======== Input for this task ========

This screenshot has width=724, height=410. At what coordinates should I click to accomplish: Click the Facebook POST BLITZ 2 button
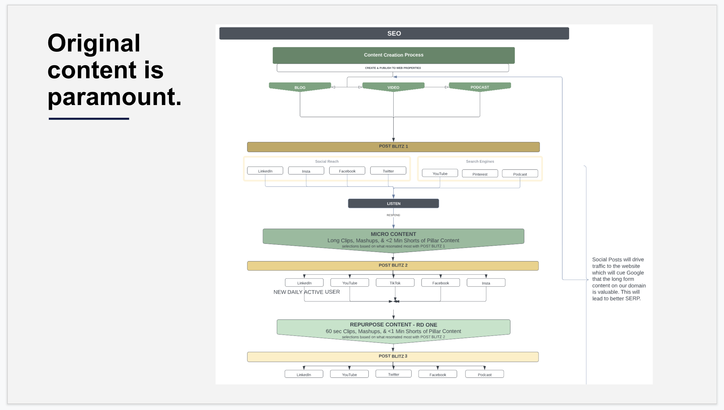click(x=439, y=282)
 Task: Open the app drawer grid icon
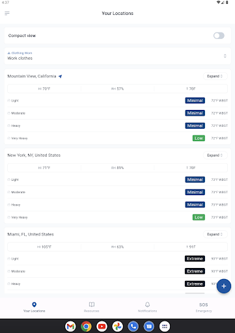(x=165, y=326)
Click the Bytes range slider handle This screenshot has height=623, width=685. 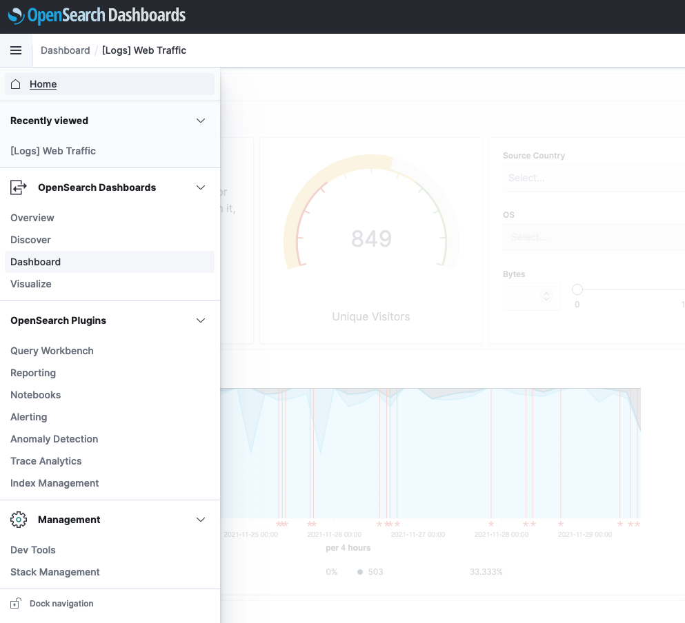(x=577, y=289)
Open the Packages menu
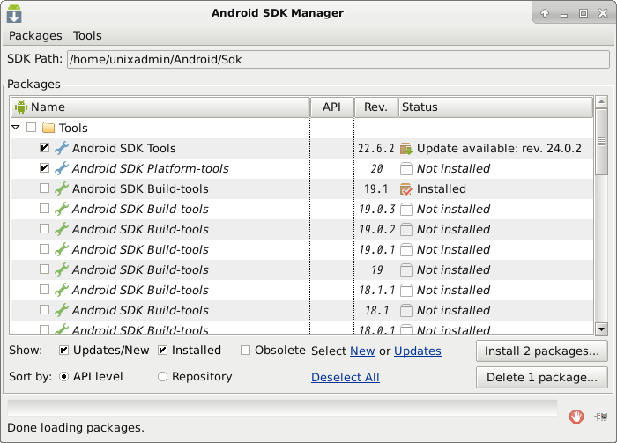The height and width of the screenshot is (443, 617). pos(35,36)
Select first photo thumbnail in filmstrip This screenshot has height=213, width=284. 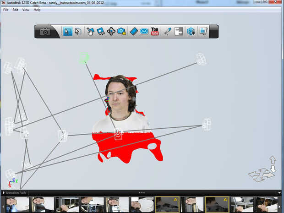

========

Reproduce the material word for word, from the line with "Open the Packages menu" through the end of the material. Leave the pictures out.

Open the Packages menu
The height and width of the screenshot is (443, 617). pos(35,36)
Select first photo thumbnail in filmstrip This screenshot has height=213, width=284. 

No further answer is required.